:: RECORD EXTRACTS ::

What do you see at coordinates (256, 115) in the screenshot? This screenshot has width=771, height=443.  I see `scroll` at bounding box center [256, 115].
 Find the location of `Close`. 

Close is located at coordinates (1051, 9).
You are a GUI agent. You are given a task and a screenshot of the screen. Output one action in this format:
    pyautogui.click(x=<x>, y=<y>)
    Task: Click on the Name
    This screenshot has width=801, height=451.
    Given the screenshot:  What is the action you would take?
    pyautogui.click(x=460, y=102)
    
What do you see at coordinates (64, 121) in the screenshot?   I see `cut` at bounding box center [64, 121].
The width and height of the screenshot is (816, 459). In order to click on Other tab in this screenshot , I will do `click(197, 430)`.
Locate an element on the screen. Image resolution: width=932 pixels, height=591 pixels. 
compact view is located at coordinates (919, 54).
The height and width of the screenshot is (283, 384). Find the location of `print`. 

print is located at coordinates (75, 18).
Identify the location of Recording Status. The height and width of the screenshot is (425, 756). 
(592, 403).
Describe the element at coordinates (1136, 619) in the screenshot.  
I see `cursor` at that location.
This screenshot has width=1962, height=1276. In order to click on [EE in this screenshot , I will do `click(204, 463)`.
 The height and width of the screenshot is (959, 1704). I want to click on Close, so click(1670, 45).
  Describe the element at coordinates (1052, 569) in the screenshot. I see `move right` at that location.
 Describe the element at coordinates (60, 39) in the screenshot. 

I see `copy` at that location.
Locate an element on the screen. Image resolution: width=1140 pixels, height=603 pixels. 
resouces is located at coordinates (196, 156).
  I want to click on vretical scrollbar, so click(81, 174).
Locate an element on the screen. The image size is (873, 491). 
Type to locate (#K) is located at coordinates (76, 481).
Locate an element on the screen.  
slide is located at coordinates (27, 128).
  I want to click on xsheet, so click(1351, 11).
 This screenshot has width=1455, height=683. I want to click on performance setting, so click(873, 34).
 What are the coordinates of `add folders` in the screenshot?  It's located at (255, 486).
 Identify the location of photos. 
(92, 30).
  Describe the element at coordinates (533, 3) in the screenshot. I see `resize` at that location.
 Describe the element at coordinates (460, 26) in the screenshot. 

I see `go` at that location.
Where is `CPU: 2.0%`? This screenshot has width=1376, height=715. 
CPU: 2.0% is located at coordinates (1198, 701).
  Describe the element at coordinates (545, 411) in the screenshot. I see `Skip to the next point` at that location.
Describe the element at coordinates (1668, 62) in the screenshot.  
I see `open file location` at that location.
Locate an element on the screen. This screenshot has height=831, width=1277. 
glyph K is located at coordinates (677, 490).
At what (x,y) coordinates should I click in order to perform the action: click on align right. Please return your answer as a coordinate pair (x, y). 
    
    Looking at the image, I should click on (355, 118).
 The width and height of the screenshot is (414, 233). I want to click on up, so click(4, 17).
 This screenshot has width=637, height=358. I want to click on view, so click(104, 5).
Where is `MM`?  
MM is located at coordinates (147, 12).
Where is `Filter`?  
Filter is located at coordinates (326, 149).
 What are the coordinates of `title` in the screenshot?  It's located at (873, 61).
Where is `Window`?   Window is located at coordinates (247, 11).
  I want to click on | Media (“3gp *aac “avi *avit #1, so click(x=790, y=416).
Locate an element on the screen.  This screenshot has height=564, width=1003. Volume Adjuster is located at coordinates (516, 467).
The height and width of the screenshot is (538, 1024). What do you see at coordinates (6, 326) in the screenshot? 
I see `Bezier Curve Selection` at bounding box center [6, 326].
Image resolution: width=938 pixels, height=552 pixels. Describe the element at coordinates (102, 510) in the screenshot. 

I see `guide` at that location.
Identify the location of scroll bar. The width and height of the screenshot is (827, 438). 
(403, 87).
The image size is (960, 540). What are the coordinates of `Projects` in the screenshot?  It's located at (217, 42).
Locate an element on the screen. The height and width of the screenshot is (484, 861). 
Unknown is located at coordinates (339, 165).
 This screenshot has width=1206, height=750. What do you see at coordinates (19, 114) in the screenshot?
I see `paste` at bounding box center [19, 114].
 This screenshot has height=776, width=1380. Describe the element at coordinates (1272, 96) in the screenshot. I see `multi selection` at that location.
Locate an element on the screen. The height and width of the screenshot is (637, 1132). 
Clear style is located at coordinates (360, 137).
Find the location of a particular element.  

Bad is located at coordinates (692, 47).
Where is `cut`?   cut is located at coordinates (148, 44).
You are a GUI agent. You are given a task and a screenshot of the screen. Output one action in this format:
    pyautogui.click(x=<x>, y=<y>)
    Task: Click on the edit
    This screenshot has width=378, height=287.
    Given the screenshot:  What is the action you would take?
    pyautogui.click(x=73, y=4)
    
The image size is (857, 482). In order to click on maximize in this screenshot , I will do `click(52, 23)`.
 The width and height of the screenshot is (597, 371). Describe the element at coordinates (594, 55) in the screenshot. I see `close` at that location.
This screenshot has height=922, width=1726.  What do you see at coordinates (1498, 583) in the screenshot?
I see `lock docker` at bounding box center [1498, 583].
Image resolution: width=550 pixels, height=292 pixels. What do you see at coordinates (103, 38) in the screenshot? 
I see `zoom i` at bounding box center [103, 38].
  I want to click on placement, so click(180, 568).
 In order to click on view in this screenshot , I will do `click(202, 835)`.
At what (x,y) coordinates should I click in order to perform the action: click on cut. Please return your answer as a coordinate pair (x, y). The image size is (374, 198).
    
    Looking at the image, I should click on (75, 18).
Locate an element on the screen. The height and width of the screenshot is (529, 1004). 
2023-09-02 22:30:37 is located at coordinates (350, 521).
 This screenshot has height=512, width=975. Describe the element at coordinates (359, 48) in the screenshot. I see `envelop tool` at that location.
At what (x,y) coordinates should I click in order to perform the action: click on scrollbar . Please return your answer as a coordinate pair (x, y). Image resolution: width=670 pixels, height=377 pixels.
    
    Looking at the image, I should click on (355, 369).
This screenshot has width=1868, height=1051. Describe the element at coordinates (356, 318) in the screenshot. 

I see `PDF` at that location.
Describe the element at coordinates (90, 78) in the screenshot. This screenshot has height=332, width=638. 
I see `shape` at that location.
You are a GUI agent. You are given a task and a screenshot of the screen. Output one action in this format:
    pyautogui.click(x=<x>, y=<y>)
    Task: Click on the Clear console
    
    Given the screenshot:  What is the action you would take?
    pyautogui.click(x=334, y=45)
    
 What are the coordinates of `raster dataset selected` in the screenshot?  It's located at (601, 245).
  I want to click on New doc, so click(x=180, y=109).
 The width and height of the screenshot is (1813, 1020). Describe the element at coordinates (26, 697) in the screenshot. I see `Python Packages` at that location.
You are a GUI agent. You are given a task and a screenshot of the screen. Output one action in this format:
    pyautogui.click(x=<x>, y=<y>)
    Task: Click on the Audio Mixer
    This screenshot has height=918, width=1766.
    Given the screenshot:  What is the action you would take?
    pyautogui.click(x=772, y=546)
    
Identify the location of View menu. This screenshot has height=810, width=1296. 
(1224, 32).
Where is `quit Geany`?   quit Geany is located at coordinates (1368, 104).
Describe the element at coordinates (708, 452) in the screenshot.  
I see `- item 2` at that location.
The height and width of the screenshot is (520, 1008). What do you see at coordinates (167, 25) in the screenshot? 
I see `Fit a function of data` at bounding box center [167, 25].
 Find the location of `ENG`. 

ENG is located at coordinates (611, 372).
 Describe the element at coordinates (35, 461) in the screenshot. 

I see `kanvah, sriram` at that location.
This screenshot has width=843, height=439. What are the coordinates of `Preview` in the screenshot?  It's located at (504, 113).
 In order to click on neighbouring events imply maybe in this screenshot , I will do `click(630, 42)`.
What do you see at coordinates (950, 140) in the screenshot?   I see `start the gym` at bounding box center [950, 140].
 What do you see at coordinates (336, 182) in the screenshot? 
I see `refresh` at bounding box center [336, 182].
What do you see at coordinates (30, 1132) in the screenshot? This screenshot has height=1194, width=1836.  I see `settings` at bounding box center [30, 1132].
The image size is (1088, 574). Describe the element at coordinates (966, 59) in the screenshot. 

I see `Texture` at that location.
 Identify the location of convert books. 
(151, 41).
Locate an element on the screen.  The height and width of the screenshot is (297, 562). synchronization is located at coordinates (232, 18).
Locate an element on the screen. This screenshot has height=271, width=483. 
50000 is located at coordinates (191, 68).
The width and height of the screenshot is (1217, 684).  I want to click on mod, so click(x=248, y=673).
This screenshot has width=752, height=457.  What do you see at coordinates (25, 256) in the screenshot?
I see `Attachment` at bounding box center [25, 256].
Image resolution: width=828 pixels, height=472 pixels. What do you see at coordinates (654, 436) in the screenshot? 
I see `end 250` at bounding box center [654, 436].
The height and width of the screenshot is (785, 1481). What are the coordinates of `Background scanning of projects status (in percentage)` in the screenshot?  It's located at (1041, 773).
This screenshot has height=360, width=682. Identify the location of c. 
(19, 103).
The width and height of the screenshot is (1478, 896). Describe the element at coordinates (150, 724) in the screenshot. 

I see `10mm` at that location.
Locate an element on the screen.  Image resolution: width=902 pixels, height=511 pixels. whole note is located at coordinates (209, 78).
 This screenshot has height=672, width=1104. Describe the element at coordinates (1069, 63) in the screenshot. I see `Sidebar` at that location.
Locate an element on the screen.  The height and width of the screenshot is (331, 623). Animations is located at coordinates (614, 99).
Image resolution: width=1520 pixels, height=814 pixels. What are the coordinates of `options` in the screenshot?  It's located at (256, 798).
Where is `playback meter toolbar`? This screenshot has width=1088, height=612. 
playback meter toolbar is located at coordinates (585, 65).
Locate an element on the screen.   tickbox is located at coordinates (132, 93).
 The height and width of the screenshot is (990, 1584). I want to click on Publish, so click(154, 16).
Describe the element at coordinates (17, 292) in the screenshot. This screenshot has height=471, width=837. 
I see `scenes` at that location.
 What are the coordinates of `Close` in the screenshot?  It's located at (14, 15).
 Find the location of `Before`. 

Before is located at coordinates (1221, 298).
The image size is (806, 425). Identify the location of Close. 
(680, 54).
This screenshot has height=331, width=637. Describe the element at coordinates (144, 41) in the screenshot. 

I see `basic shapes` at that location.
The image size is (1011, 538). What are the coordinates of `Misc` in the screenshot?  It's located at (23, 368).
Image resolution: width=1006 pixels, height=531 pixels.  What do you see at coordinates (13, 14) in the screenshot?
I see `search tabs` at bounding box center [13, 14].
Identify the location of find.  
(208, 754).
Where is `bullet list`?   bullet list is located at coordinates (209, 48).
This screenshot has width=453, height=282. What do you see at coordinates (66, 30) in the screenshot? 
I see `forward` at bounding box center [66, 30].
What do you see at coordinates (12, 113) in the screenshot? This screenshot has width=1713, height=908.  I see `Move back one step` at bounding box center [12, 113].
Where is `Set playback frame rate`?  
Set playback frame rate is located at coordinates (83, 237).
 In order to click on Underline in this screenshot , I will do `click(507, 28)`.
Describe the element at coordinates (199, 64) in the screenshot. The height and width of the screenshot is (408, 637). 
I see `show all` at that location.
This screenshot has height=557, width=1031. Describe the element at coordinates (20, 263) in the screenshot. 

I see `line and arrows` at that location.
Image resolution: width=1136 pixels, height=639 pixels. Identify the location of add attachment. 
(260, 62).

:::

■ WHAT YOU WILL DO
Starting at the first line of the records above and stopping after the line containing "print is located at coordinates (75, 18).", recast those lines as a JSON list of strings with one string per line, leaving out blank lines.

■ SOLUTION FOR THIS EXERCISE
[
  "What do you see at coordinates (256, 115) in the screenshot? This screenshot has width=771, height=443.  I see `scroll` at bounding box center [256, 115].",
  " Find the location of `Close`. ",
  "Close is located at coordinates (1051, 9).",
  "You are a GUI agent. You are given a task and a screenshot of the screen. Output one action in this format:",
  "    pyautogui.click(x=<x>, y=<y>)",
  "    Task: Click on the Name",
  "    This screenshot has width=801, height=451.",
  "    Given the screenshot:  What is the action you would take?",
  "    pyautogui.click(x=460, y=102)",
  "What do you see at coordinates (64, 121) in the screenshot?   I see `cut` at bounding box center [64, 121].",
  "The width and height of the screenshot is (816, 459). In order to click on Other tab in this screenshot , I will do `click(197, 430)`.",
  "Locate an element on the screen. Image resolution: width=932 pixels, height=591 pixels. ",
  "compact view is located at coordinates (919, 54).",
  "The height and width of the screenshot is (283, 384). Find the location of `print`. ",
  "print is located at coordinates (75, 18)."
]